“Your name is Emekwanem Ibemakanam Ogugua Biosah / Emekwanem means, ‘Don’t f–k with me.’”
In these first two lines of his debut album “Punken,” menacing Houston rapper Maxo Kream introduces himself by his birth name. After a long pause, a dark drum beat rises and Maxo emerges to set the scene with his lyrical agility. The album’s theme of growing up in Houston amid violence and crime is similar to his previous work and serves as a welcome increase in his ambition.

The second track, “Grannies,” which was previously released as a single, follows the same pattern as Maxo delivers a powerful hook: “Wake up in the morning, load my pistol, can’t leave home without it / Come from where you see a lot of bodies, but don’t talk about it.” Maxo excels in storytelling, painting vivid backdrops and delivering gritty verses to create a foreboding mood.

As the boundaries of trap music continue to expand, Maxo provides a balanced fusion between the charismatic energy of his peers and historic influences of his predecessors. While Houston’s rap scene has declined since its mid-2000s entry to the mainstream and now stands in the shadows of trap-music hotbeds like Atlanta, Los Angeles and recently southern Florida, artists like Maxo show the city is still a force to be reckoned with.

The third track on the album, “Capeesh,” is more atmospheric, serviced by the haunting vocals of Trippie Redd, a rising star from Canton, Ohio, who has drawn comparisons to Lil Uzi Vert. Trippie Redd’s melodic energy pairs well with the gritty textures Maxo employs and punctuates the album’s unflinching raps.

On “Hobbies,” which features a flow similar to the “Bad and Boujee” intro of Migos, Maxo attacks the beat, rapping, “Pesos, Dracos, still serve movin’ packs in the vaco / Botox, faceshots, pop at a n—a top ’til the K lock.”
Harsh lines like this are common, and Maxo delivers them with unwavering precision, making murder appear quotidian. This nonchalant attitude toward violence continues on “Beyonce (Interlude),” in which Maxo compares his collection of weapons to celebrities like Kevin Costner as his “choppa won an Oscar.” The track is well-placed, separating the grittiest material from the more polished, though the content remains strong throughout.

The second half of the album begins on a more relaxed sound, with soothing guitar strums under a conversation between two women, with one raving about Maxo. He follows suit, bending his flow to fit the mood as he brags about his sexual history. “Astrodome Pt.2” closes with a conversation between the same two women with a decidedly negative view on Maxo, perhaps because of his exploits.

Maxo maintains the mellow mood with funny punchlines about his affinity for marijuana and codeine among a plethora of other substances with “Love Drugs.” While not remorseful, he is certainly self-aware as he recognizes his love of drugs prevents him from loving a woman.

“Pop Another” samples psychedelic rock band Tame Impala’s song “Reality in Motion” and demonstrates Maxo’s versatility.
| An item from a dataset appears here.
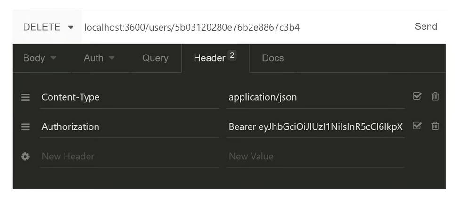Click the Content-Type header name field
Screen dimensions: 455x197
pos(129,97)
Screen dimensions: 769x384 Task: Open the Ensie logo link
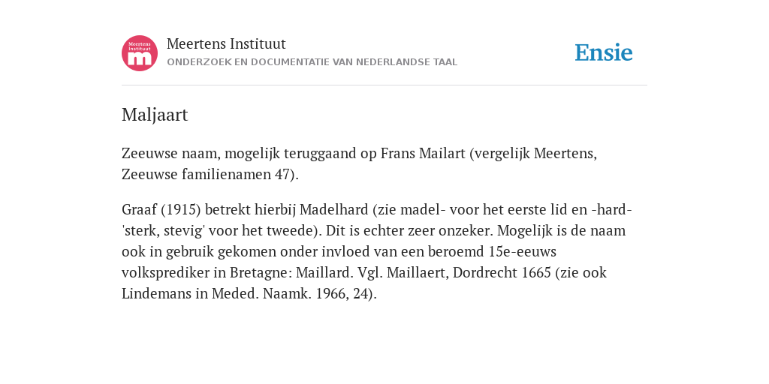pyautogui.click(x=604, y=53)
The Houston rapper is able to adeptly flow even over more reserved instrumentation.

Arguably the best track on the project, “Roaches” sees Maxo verbally maneuver through minimalistic production, reminiscing about a childhood spent shooting guns and remembering “back when music had content and metaphors / Way before the mumble nonsense and poppin’ handlebars.” The simple beat allows him to dominate the song and hammer home insightful commentary that still maintains the style of modern trap. The album closes with the single “5200,” in which Maxo flexes about “getting money 5200 different ways,” a nod of loyalty to his gang affiliation.

Maxo delivers a strong debut album with “Punken” and a fitting introduction to those who have never heard the Houston artist’s music. Although no producer is involved with more than three songs on the project, Maxo curates a consistent vibe across the board, resulting in an impressively cohesive listen.
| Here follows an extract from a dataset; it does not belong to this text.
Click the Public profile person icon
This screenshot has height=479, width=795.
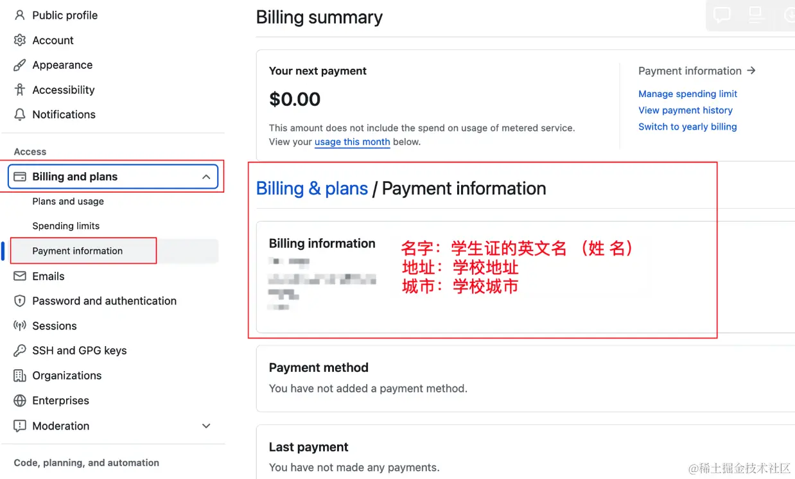20,15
Maxo shows his skill for songwriting about the harsh realities of street life, compiling 14 quality tracks to present a raw and unfiltered autobiography.

The up-and-coming rapper’s intricate verses are sharply delivered, and he possesses an uncanny talent for hooks, providing powerful bursts of aggression on each track. Maxo is the clear star of the show, able to carry the project with only three features interspersed between his own appearances. His clear technical talent shows Maxo has arrived, yet his vision and commitment are more impressive and indicate that the 27-year-old rapper is here to stay.